O Instituto Chico Mendes de Conservação da Biodiversidade (ICMBio) promoveu, na última quinta-feira (26), em Cerejeiras (RO), uma consulta pública para a criação do Parque Nacional de Tanaru. O projeto, coordenado pela Casa Civil e integrado por diversos ministérios e órgãos como a Funai e o Iphan, visa proteger permanentemente uma área de 8 mil hectares de alta relevância ambiental. A proposta agora segue em fase de contribuições externas, que podem ser enviadas até o dia 6 de março, antes da análise final pelo Ministério do Meio Ambiente e pela Presidência da República.
A unidade de conservação será estabelecida sobre o território da antiga Terra Indígena Tanaru, localizada entre os municípios de Chupinguaia, Corumbiara, Parecis e Pimenteiras do Oeste. A área é historicamente marcada pelo genocídio do povo Tanaru, que culminou na morte do último sobrevivente, o "Índio do Buraco", em agosto de 2022. O Supremo Tribunal Federal (STF) reconheceu a necessidade de uma destinação definitiva para o local que aliasse a preservação dos ecossistemas à reparação histórica e ao direito à memória daquele povo extinto.
Durante a audiência no Fórum de Cerejeiras, o movimento indígena, representado pela Opiroma e pela Coiab, apresentou recomendações para que a gestão do parque conte com a participação direta de lideranças tradicionais. Entre as sugestões estão a criação de um centro de memória dedicado aos povos que habitaram a região, o controle rigoroso de pesquisas e visitações, e a alteração do nome oficial para Parque Nacional dos Povos Indígenas de Tanaru, proposta que ainda está sob análise das instâncias federais.

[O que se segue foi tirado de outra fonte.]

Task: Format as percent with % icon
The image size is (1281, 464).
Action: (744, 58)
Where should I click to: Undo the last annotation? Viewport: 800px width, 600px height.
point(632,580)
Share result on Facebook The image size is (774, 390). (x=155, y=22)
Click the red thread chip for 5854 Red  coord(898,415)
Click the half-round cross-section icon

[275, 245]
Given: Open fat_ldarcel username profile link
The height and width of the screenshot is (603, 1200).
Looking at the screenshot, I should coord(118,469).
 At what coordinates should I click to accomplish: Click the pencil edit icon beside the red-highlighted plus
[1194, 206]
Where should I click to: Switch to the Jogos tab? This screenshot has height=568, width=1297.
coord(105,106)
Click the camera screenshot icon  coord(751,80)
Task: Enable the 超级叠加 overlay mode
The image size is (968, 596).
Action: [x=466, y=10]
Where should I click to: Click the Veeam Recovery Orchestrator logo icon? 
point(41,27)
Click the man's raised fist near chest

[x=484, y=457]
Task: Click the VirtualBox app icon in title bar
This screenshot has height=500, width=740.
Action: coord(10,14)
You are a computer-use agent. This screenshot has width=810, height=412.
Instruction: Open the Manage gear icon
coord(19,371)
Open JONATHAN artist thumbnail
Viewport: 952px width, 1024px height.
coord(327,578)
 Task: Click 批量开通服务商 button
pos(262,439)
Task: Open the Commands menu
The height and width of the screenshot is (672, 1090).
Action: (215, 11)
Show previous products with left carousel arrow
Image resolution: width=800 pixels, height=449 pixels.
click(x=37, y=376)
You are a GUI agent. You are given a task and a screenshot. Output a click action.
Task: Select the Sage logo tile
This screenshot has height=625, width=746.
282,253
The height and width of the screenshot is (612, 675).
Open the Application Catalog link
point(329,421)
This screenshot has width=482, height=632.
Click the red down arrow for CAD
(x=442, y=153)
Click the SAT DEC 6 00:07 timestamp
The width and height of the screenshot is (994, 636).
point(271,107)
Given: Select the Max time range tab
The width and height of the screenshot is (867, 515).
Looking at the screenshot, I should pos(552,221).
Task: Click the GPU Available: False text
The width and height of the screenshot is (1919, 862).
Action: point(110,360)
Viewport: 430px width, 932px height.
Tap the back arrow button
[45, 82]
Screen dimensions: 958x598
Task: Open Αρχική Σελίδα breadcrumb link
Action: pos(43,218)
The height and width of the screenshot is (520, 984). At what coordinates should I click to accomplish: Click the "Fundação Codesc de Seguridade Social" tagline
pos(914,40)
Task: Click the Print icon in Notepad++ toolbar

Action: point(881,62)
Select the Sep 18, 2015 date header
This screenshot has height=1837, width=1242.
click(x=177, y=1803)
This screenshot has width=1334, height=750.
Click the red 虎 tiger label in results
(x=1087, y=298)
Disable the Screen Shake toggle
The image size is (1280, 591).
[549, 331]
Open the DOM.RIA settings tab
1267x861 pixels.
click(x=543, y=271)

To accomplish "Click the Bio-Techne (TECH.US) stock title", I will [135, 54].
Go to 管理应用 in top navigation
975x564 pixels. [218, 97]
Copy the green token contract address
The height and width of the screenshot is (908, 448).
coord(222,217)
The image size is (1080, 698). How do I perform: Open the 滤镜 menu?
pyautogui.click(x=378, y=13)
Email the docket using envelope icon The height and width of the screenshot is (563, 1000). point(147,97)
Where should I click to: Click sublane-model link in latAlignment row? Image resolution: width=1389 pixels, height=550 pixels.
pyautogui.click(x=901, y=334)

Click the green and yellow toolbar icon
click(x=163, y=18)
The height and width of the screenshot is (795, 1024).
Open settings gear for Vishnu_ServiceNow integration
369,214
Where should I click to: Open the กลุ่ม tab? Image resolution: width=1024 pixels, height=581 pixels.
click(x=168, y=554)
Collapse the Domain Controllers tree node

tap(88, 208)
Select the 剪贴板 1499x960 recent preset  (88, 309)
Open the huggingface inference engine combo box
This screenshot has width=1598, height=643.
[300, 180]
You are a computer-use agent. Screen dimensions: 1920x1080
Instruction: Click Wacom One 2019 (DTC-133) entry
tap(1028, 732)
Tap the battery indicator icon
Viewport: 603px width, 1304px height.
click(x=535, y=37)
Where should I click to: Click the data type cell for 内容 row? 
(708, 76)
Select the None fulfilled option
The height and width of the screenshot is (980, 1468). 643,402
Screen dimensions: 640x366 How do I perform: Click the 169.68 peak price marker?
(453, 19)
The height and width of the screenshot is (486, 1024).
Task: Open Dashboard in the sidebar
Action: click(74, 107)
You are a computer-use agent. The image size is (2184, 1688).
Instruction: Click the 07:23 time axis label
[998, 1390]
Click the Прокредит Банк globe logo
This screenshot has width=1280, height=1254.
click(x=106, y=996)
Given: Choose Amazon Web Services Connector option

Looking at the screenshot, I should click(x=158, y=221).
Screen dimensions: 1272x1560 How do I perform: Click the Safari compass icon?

O histórico da região revela um processo de ocupação violenta iniciado na década de 1970, impulsionado pela expansão da fronteira agropecuária que dizimou grupos étnicos nos rios Corumbiara, Mequéns e Tanaru. A criação do parque representa a transição de um regime de "Restrição de Uso", mantido pela Funai por décadas para proteger o isolamento do último sobrevivente, para uma estrutura de proteção integral. O objetivo é transformar um território de conflitos em um símbolo de conservação da biodiversidade e salvaguarda do patrimônio cultural e arqueológico do sul de Rondônia.